Today in the Americas, A Vignette for Jose Marti


To live in exile – to sculpt clouds.

The disjointed effects of the US intervention against the Spanish in Cuba in 1898 cannot be measured without Cuban response. On Jan. 29, 1895, Jose Martí issued from New York, where he’d first visited in 1875, the order of uprising (114 years ago). He would leave New York on 1 April, 1895. The skills and experience he learned in those years after 1875 in Mexico as a journalist and in Guatemala as a teacher would prepare him for his role in the Cuban revolution. In an early article written for The Hour around 1880, he emphasized the freedom of the United States:

I am, at last, in a country where everyone looks like his own master. One can breathe freely, freedom being here the foundation, the shield, the essence of life.

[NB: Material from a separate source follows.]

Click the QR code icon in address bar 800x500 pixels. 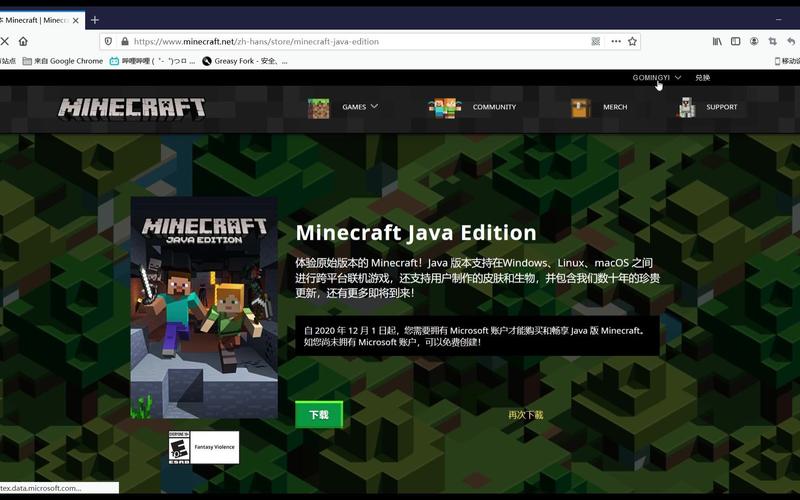(596, 41)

According to Carlos Ripoll, Martí came to know and understand the facets of American life, such as: “the difficulties and promise created by immigration; the racial prejudice; [and] the burgeoning labor movement” (Jose Martí, the United States, and the Marxist Interpretation of Cuban History [Transaction Publishers, 1984]) Martí wrote with abandon and spoke often of Cuban annexation, a cause which would lead to his death only five years later.

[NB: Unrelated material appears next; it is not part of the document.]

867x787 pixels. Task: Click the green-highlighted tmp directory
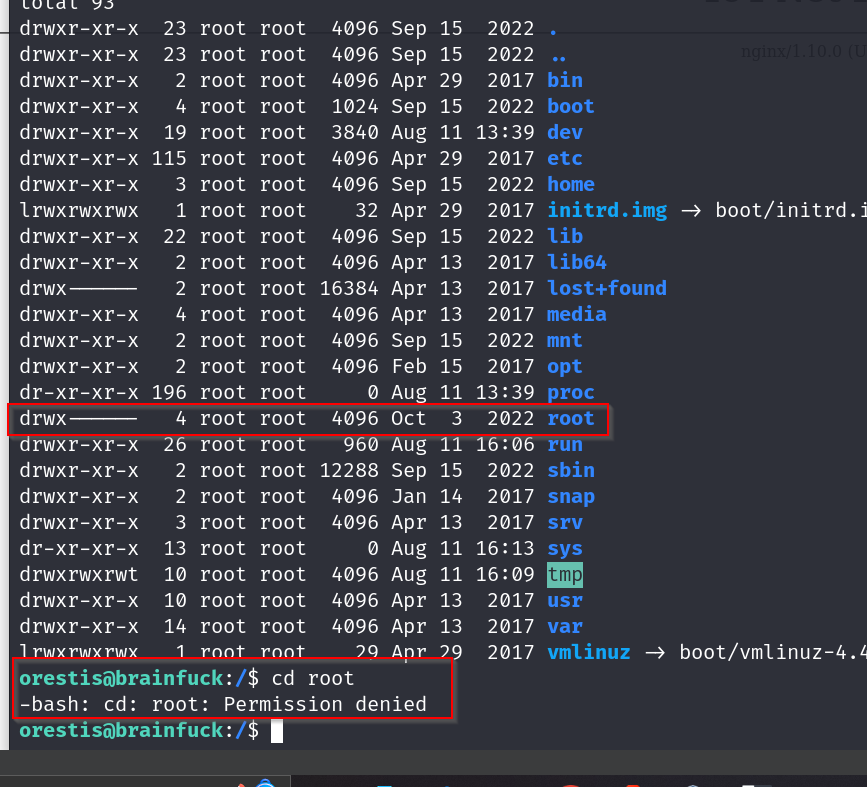[565, 574]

While in New York, Martí got back together with General Calixto García and his Cuban revolutionary committee, made up mostly of Cuban exiles who fought, in their own ways, for independence from Spain. He always held doubts, as others presented with these situations, but Martí fought for freedom, not a military dictatorship or otherwise on the island. He wrote poetry and published articles, poems and other materials in his five years in New York. He traveled across the United States (he met Rubén Darío in a theater in New Mexico), Central America, Mexico (meeting Porfirio Díaz) and the Caribbean (meeting up with Ten Years’ War commander Máximo Gómez).

I will die without pain: it will be an inner breakage, a gentle fall, and a smile.

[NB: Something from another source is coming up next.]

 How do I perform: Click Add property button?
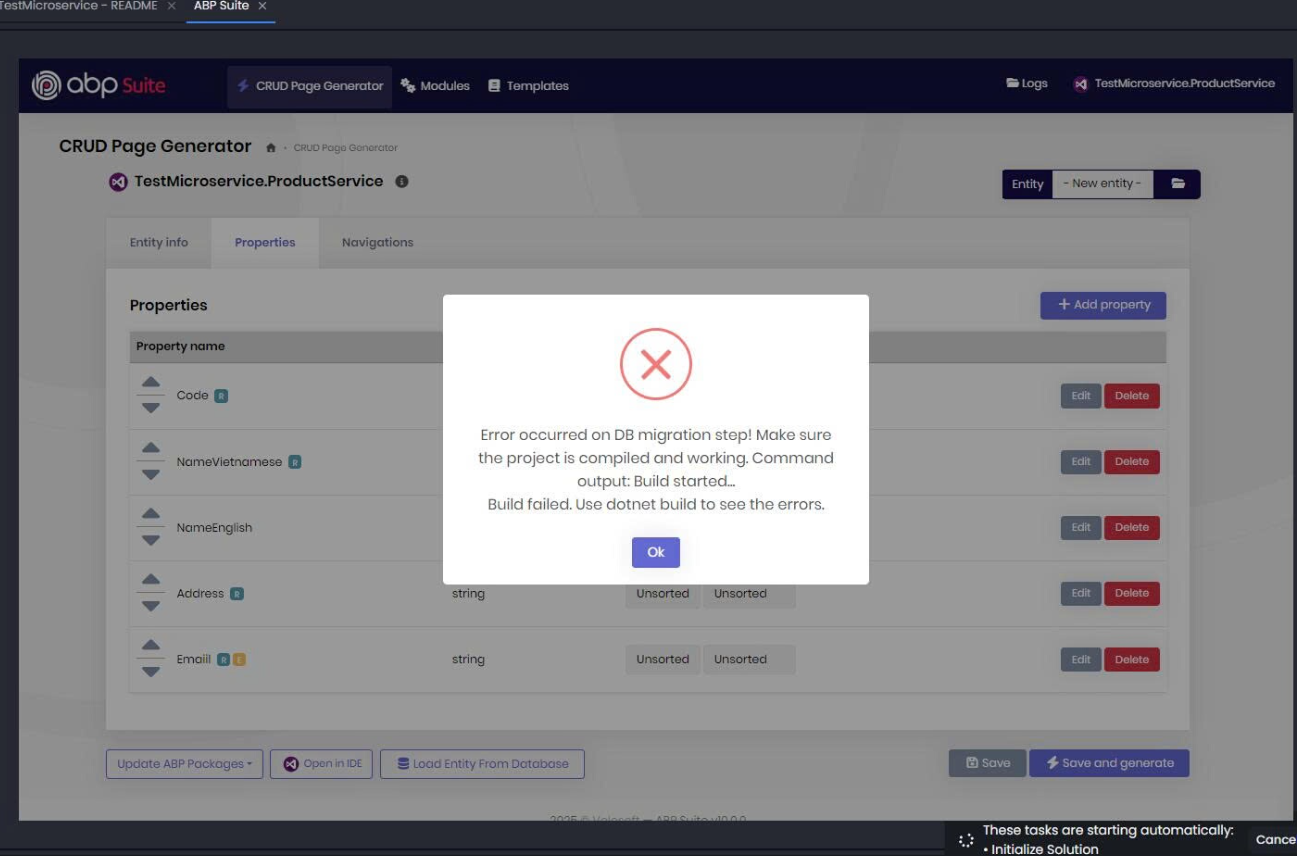pos(1103,305)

Martí was killed in the Battle of Dos Ríos on 19 May, 1895 – not even two months after arriving. He was killed in a two man charge, which some have attributed to his attempts to prove his soldier-worthiness. Yet, it is only fitting that, upon death, he was not burned for Spanish fears of retribution – they feared that his ashes would asphyxiate them. Martí’s power never laid within the sword, but the pen.


~ by Daniel on January 28, 2009.

One Response to “Today in the Americas, A Vignette for Jose Marti”

  1. Blogrolling was hacked, but I’ll link back to this blog when it’s fixed.

    Very good post.

    The first I heard of Marti, was from Pete Seeger’s song.